Élèves, parents, habitants et proches de personnes tuées en Afghanistan --où la langue officielle n'est pas l'arabe, mais le pachto et le dari-- ont peu apprécié cette initiative mercredi à l'école Pine Bush, situé à environ 130 km au nord-ouest de New York.

L'objectif était, dans le cadre de la célébration au niveau national de la Semaine des langues étrangères, que les élèves prononcent le serment d'allégeance au drapeau des États-Unis dans une langue différente chaque jour.

Ce serment est récité quotidiennement en classe, en début de journée, par des millions d'élèves aux États-Unis. C'est même obligatoire dans de nombreux États.

Mais lorsqu'une élève arabophone a livré sa version, elle a été malmenée et qualifiée de terroriste, a indiqué le délégué de classe Andrew Zink, 18 ans, qui avait donné son feu vert. Le jeune homme, qui a défendu sa décision, a expliqué à l'AFP avoir reçu des menaces sur Twitter.

D'anciens combattants de la région ont confié à des médias américains qu'ils étaient opposés à la récitation du serment dans une autre langue que l'anglais.

Le secteur scolaire dont dépend Pine Bush a présenté ses excuses, assurant qu'à l'avenir le serment serait seulement prononcé en anglais.
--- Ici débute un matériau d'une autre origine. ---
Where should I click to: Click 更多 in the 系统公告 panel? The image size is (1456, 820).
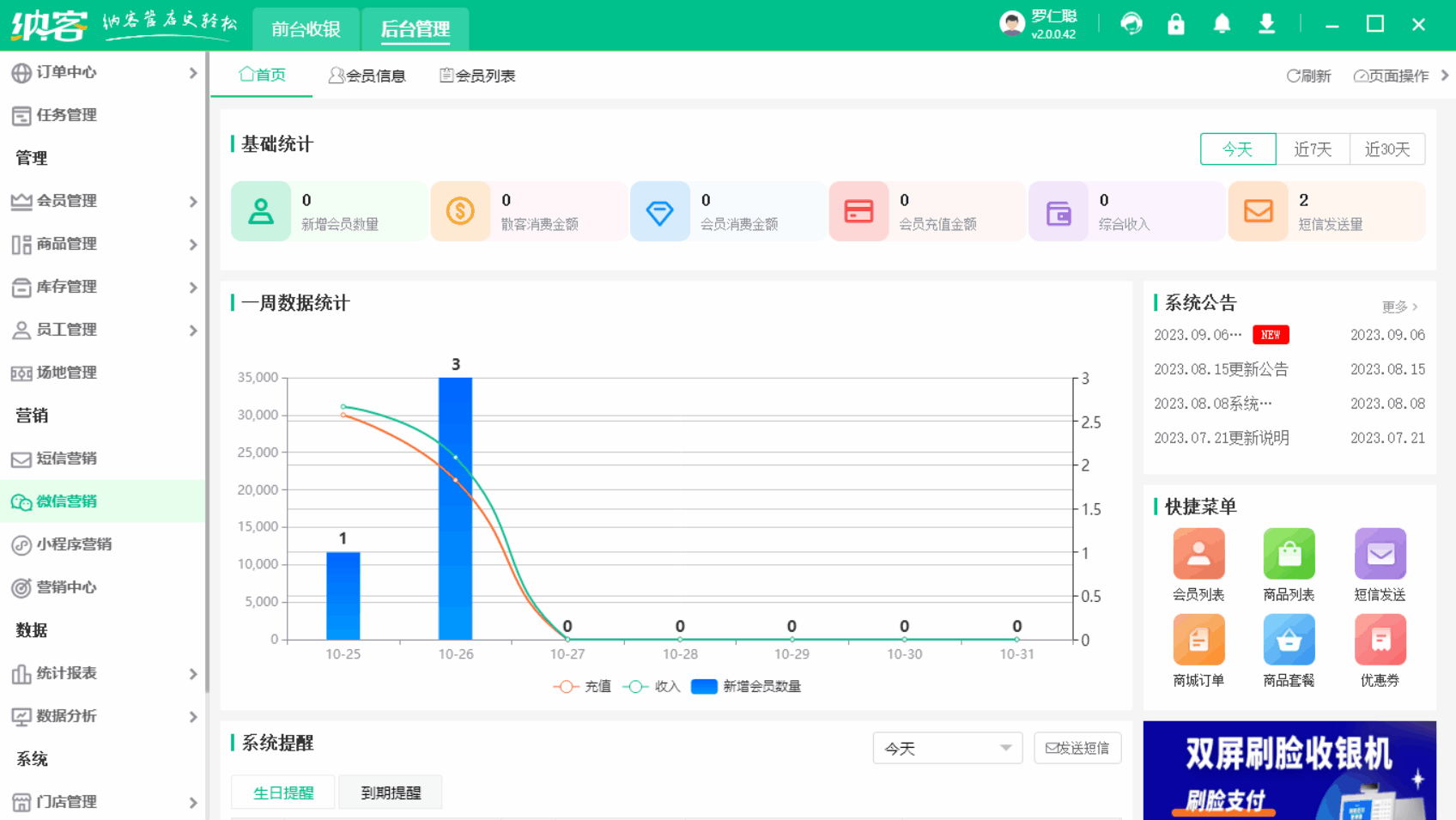(x=1394, y=307)
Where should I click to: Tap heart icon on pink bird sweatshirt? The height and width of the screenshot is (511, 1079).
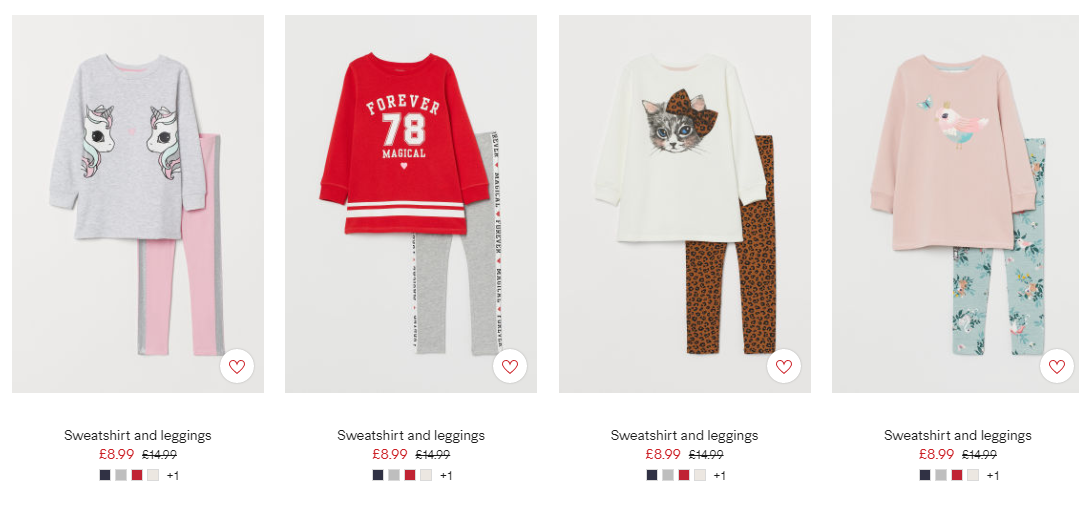click(1057, 367)
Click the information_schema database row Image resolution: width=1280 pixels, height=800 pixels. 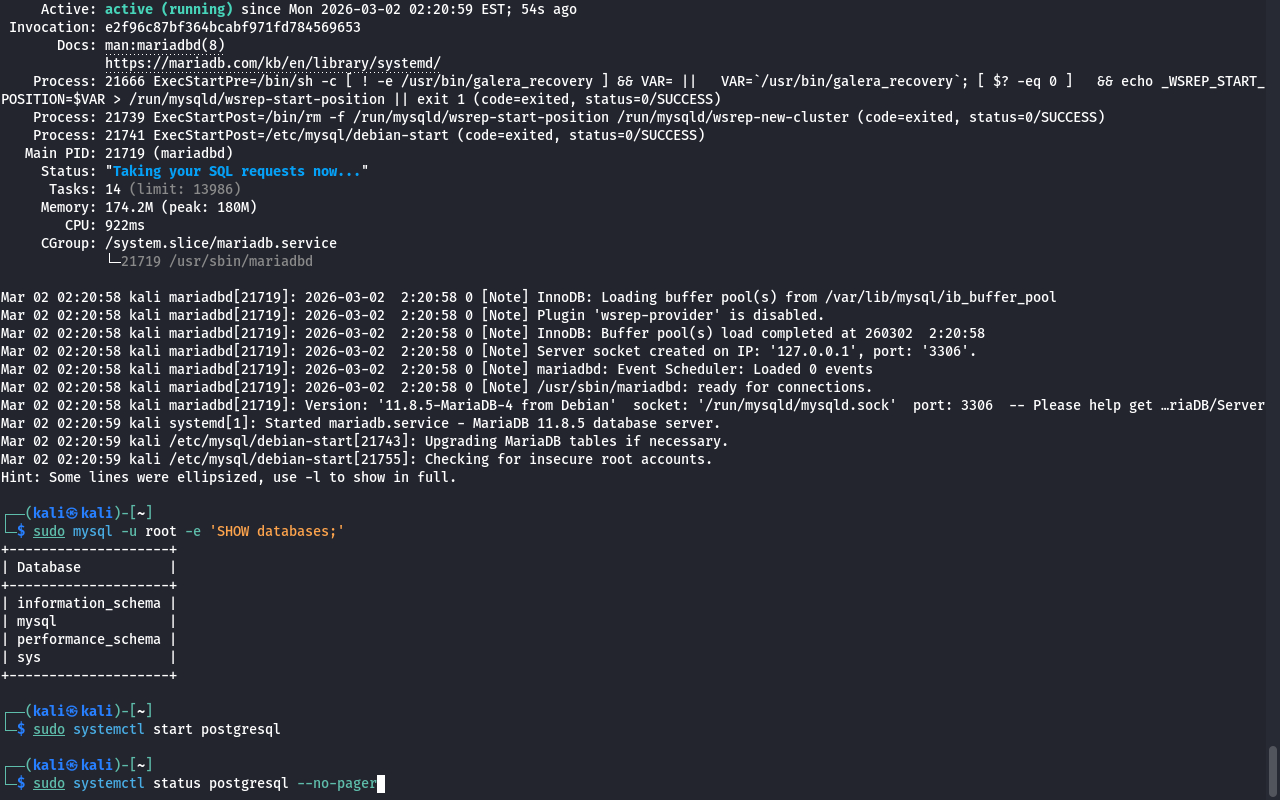(x=88, y=603)
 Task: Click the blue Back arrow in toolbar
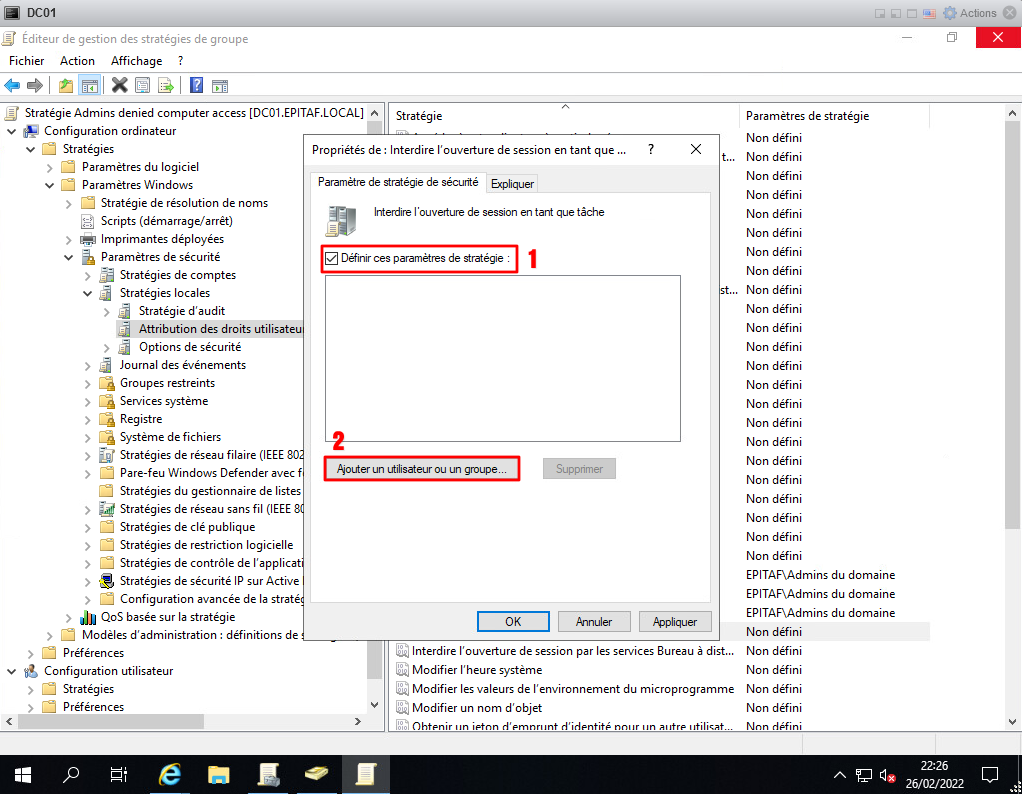coord(13,85)
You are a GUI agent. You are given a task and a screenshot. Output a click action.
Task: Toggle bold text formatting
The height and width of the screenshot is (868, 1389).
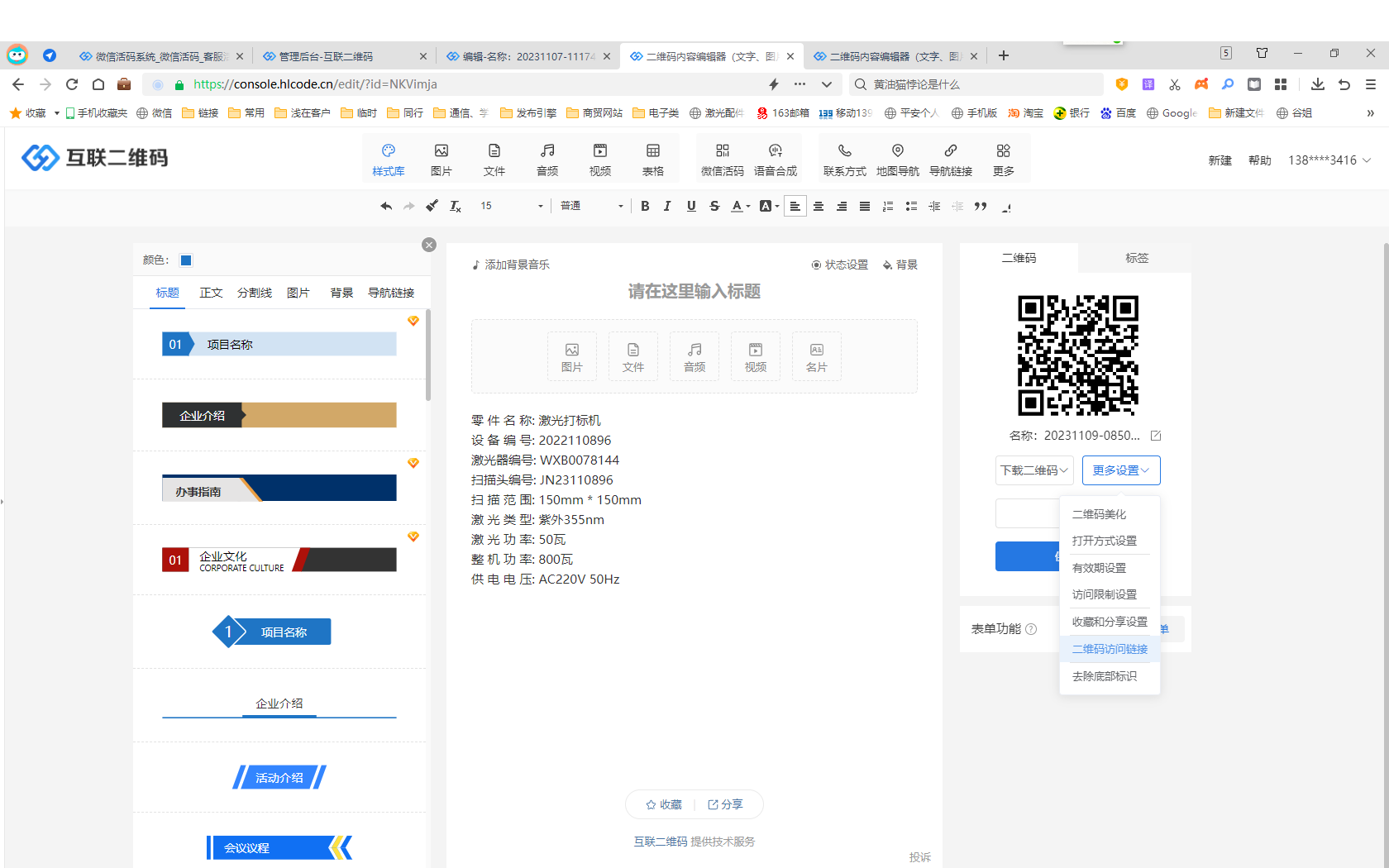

Dans un communiqué sur son site internet, l'organisme de tutelle a souligné que l'intention était de célébrer la Semaine des langues étrangères et «les nombreuses races, cultures et religions qui constituent ce grand pays et notre région».

Mais ces excuses ont contrarié Andrew Zink et d'autres, qui ont estimé que la langue n'avait rien à voir avec le fait d'être Américain.

«Beaucoup de gens ont été en colère à cause de la lecture, mais un nombre équivalent est en colère à cause des excuses donc, maintenant, tout le monde est en colère», a déclaré M. Zink.

Sadyia Khalique, porte-parole de l'antenne de New York du Conseil pour les relations américano-islamiques, a déploré la polémique: «Voir que la langue arabe est ostracisée et qu'elle est utilisée comme un moyen de cibler des communautés ou même qu'elle suscite des discours de haine n'est pas l'objectif» de cette semaine, a-t-elle dit à l'AFP.

Elle a souligné qu'une initiative similaire de prestation de serment en arabe dans le Colorado en 2013 avait également entraîné des appels téléphoniques haineux et des menaces.

La même année, des parents d'un établissement de l'Alabama s'étaient opposés à la mise en place de cours d'arabe, considérant que les élèves allaient «apprendre une ''culture de haine''».